Anxiety. There was a significant main effect of time on the reduction of anxiety symptoms, F (2, 332) = 20.38, p < .001, η² = 0.04, suggesting significant changes in anxiety across time points. A significant main effect of group, F (2, 166) = 8.01, p < .001, η² = 0.06 was also found, indicating that anxiety levels varied across the three groups (see more details in Fig. 2). Additionally, there was a significant interaction effect between group and time, F (4, 332) = 5.36, p < .001, η² = 0.02. This indicates that the pattern of change in anxiety symptoms over time differed among the groups. Simple main effect analyses of time within each group revealed significant decreases in anxiety for the VR Intervention group from T1 to T2 (p < .001) and from T1 to T3 (p = .021). However, a slight but significant increase in anxiety was observed from T2 to T3 (p = .001). The Placebo control group exhibited a significant reduction in anxiety from T1 to T2 (p < .05) but no significant changes between T2 and T3 (p = .334). For the Inactive control group, there were no significant changes in anxiety between any of the time points (all ps > 0.05). Simple main effect analyses of group differences within each time point indicated no significant differences in anxiety between groups at T1 (all ps > 0.05). At T2, the VR Intervention group reported significantly lower anxiety compared to both the inactive control and placebo group (ps < 0.05). At T3, VR Intervention group continuing to exhibit lower anxiety levels than the other two groups, but no significant differences were found between VR intervention group and Placebo group (p = .5), but significant differences were found between VR intervention group and Control group (p < 0.01). However, significant differences were found between the Control and Placebo groups at T3 (p = .04).

Fig. 2.

Mean scores of combined state-trait anxiety, anxiety symptoms, positive affect, and negative affect from T1 to T3 among three groups.
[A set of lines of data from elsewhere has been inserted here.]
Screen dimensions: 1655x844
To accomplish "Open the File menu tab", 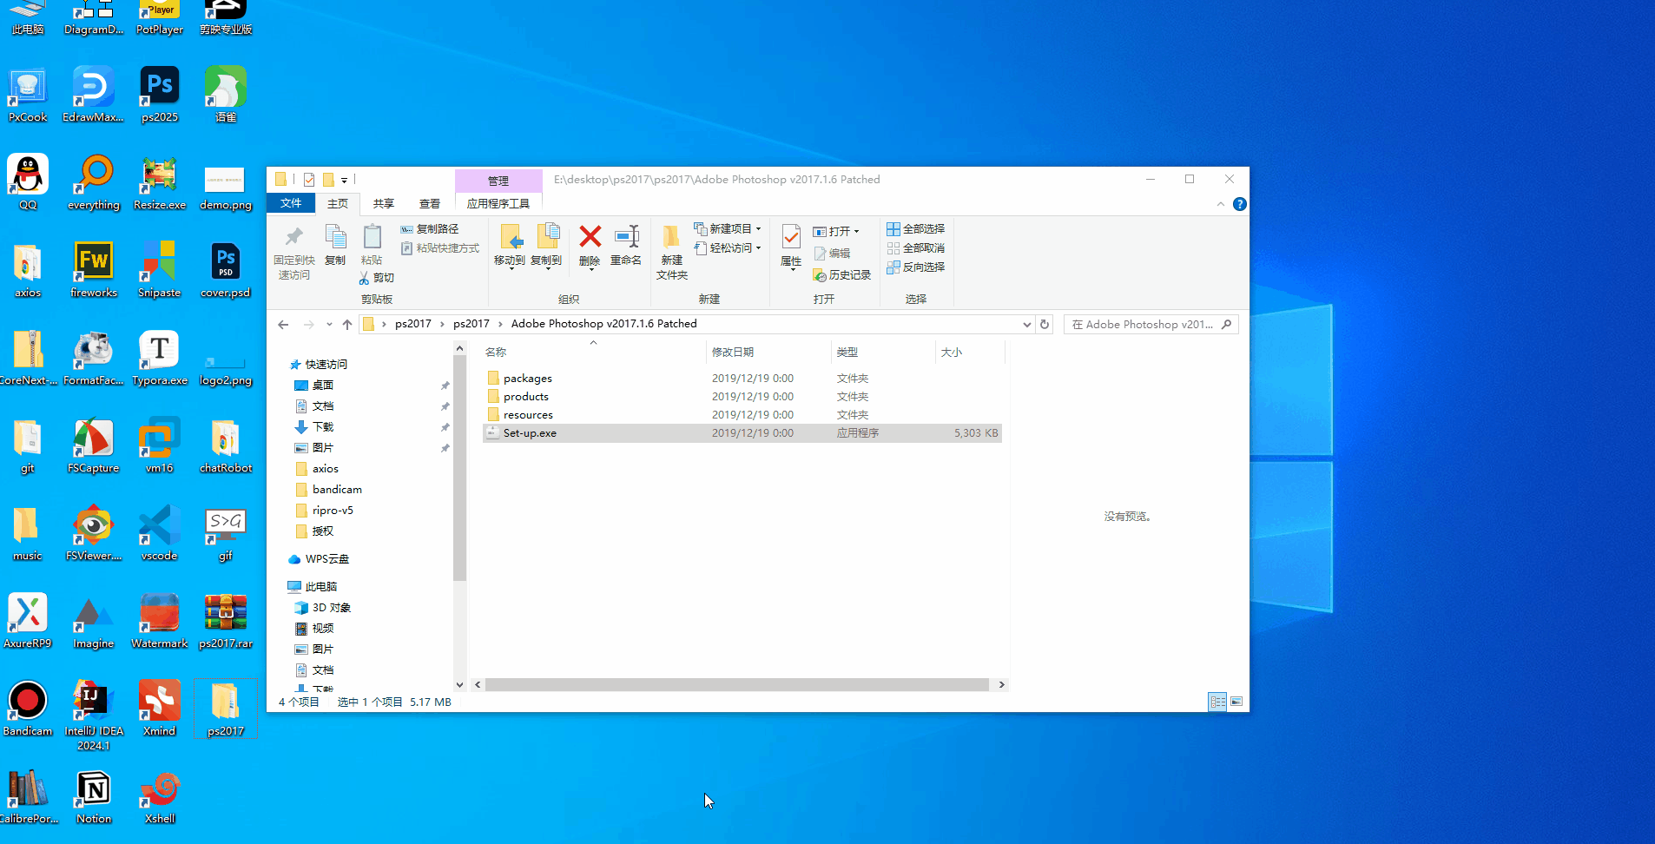I will pyautogui.click(x=291, y=203).
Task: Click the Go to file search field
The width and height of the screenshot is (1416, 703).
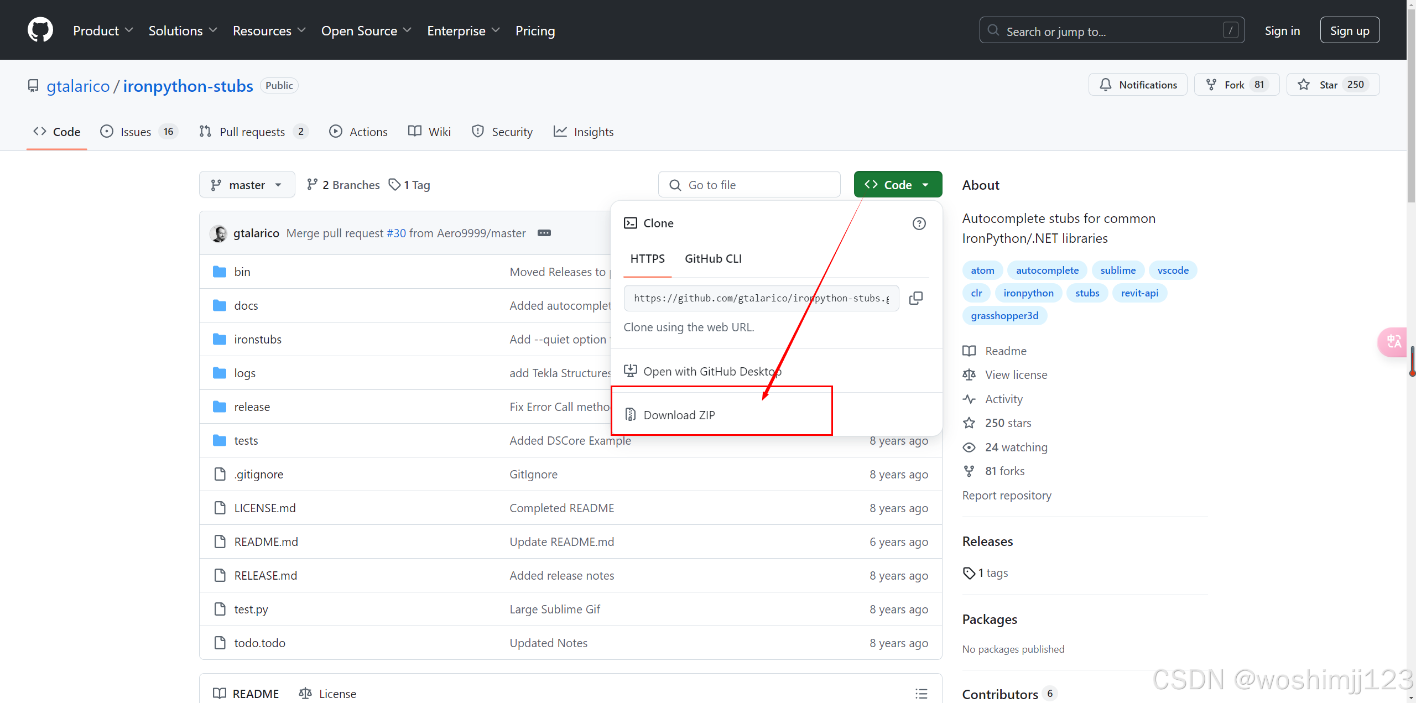Action: click(749, 185)
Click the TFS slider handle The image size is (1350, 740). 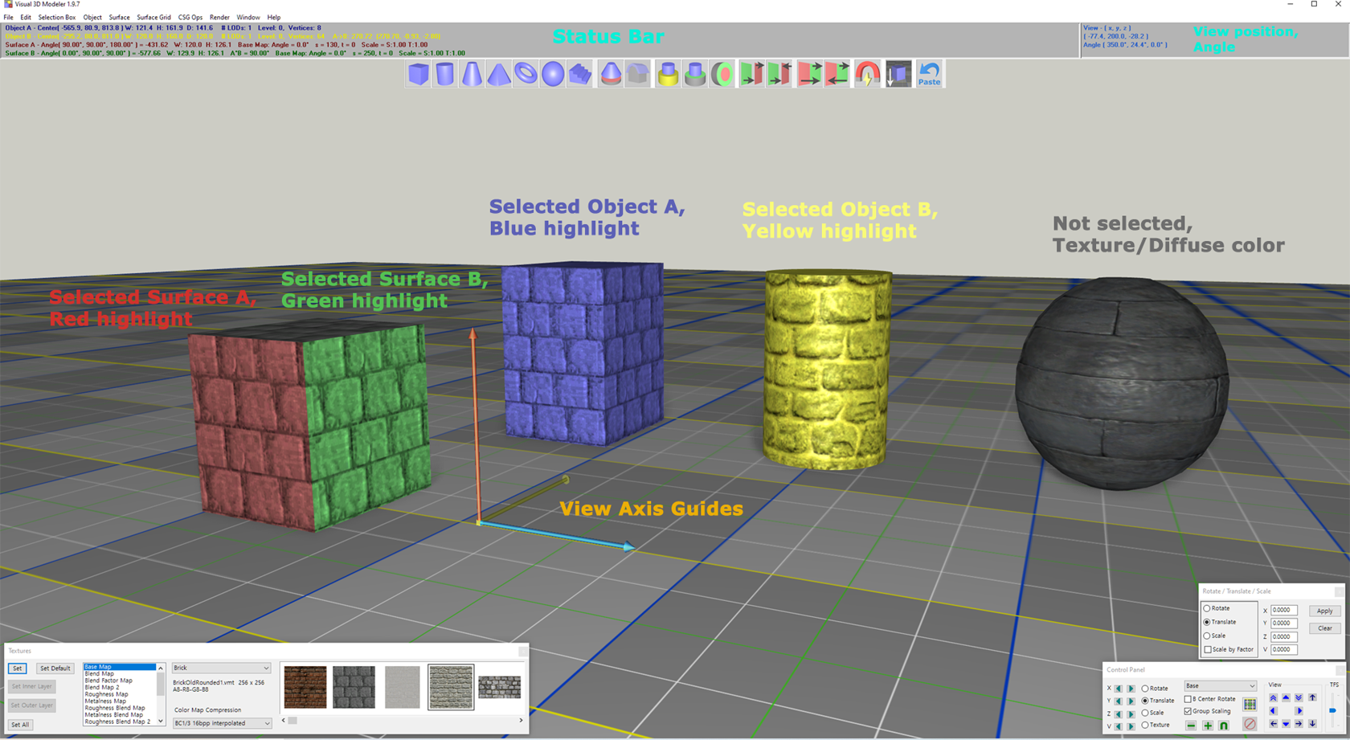click(x=1332, y=710)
Error bars indicate 95 % confidence intervals.

To account for multiple comparisons in the simple main effect tests, the Benjamini-Hochberg procedure was applied to control the false discovery rate (FDR) at 0.05. All key group differences reported above remained significant after correction, supporting the robustness of the observed effects.

For state-trait anxiety, the combined score was calculated to present participants’ general reduction in anxiety. The results revealed significant main effects of group, F (2, 166) = 13.55, p < .001, η² = 0.08, and time, F (2, 332) = 25.66, p < .001, η² = 0.06. More importantly, there was a significant Group × Time interaction effect, F (4, 332) = 14.09, p < .001, η² = 0.07, indicating that the change in anxiety levels over time varied across groups. Simple main effect analysis showed that for the VR Intervention group, anxiety levels decreased significantly from T1 to T2 (p < .001) and remained lower at T3 (p < .01). In the Placebo group, anxiety significantly decreased from T1 to T2 (p < .001) but showed no significant change from T2 to T3 (p = .06). By contrast, anxiety levels in the Control group did not change significantly between time points (all ps > 0.05). Furthermore, at T1, there were no significant group differences (all ps > 0.05). At T2, the VR intervention group showed significantly lower anxiety than both Placebo group (p < .001) and the Control (p < .001). The Placebo group also showed lower anxiety than the Control group (p < .01). At T3, the VR intervention group maintained lower anxiety compared to the Placebo group (p = .01) and Control group (p < .01). However, there was no significant difference between the Control and Placebo groups (p > .05). We applied the Benjamini-Hochberg correction for the simple effect tests. The key results remained statistically significant after FDR adjustment, reinforcing the reliability of the group differences over time. The results indicate that the VR intervention group was the most effective in reducing anxiety, with significant decreases from T1 to T2, and the effect persisting at T3. In contrast, the Placebo group showed moderate but less durable effects. No meaningful change was observed in the Control group over time, highlighting the specific efficacy of the VR intervention (see Fig. 2).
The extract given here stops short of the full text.